### WORK REQUEST
Every entry that follows should be output again, word for word.

Collected data entries:
============================================================
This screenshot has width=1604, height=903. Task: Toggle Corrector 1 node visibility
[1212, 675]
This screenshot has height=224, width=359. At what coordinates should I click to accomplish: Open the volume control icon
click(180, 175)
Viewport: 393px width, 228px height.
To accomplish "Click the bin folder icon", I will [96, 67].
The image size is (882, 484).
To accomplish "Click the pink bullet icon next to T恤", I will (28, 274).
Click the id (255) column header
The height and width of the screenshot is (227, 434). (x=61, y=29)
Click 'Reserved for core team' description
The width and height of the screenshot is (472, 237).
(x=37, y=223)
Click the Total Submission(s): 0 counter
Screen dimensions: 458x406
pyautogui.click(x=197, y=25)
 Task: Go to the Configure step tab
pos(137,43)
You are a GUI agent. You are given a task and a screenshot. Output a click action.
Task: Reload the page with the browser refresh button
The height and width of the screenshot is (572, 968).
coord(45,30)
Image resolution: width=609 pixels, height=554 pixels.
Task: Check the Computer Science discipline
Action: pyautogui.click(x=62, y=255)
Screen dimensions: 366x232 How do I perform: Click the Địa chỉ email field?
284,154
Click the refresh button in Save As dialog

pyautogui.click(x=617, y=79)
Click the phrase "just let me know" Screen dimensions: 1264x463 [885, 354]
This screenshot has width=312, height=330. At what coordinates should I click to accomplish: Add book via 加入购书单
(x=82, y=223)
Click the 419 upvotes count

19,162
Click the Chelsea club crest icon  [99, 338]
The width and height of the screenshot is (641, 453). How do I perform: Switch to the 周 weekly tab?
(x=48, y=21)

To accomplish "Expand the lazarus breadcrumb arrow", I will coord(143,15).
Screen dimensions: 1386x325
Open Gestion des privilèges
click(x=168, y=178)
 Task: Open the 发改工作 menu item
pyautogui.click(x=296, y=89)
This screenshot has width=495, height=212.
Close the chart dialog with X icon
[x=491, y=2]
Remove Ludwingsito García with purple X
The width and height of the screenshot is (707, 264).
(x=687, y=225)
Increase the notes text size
============================================================
### ANSWER BOX
This screenshot has width=1604, height=903. Task: Toggle Corrector 1 node visibility
[1212, 675]
This screenshot has height=224, width=359. At what coordinates should I click to accomplish: Open the volume control icon
click(180, 175)
Viewport: 393px width, 228px height.
To accomplish "Click the bin folder icon", I will [96, 67].
The image size is (882, 484).
To accomplish "Click the pink bullet icon next to T恤", I will (28, 274).
Click the id (255) column header
The height and width of the screenshot is (227, 434). (x=61, y=29)
Click 'Reserved for core team' description
The width and height of the screenshot is (472, 237).
(x=37, y=223)
Click the Total Submission(s): 0 counter
Screen dimensions: 458x406
pyautogui.click(x=197, y=25)
 Task: Go to the Configure step tab
pos(137,43)
You are a GUI agent. You are given a task and a screenshot. Output a click action.
Task: Reload the page with the browser refresh button
The height and width of the screenshot is (572, 968).
coord(45,30)
Image resolution: width=609 pixels, height=554 pixels.
Task: Check the Computer Science discipline
Action: pyautogui.click(x=62, y=255)
Screen dimensions: 366x232 How do I perform: Click the Địa chỉ email field?
284,154
Click the refresh button in Save As dialog

pyautogui.click(x=617, y=79)
Click the phrase "just let me know" Screen dimensions: 1264x463 [885, 354]
This screenshot has width=312, height=330. At what coordinates should I click to accomplish: Add book via 加入购书单
(x=82, y=223)
Click the 419 upvotes count

19,162
Click the Chelsea club crest icon  [99, 338]
The width and height of the screenshot is (641, 453). How do I perform: Switch to the 周 weekly tab?
(x=48, y=21)

To accomplish "Expand the lazarus breadcrumb arrow", I will coord(143,15).
Screen dimensions: 1386x325
Open Gestion des privilèges
click(x=168, y=178)
 Task: Open the 发改工作 menu item
pyautogui.click(x=296, y=89)
This screenshot has width=495, height=212.
Close the chart dialog with X icon
[x=491, y=2]
Remove Ludwingsito García with purple X
The width and height of the screenshot is (707, 264).
(x=687, y=225)
Increase the notes text size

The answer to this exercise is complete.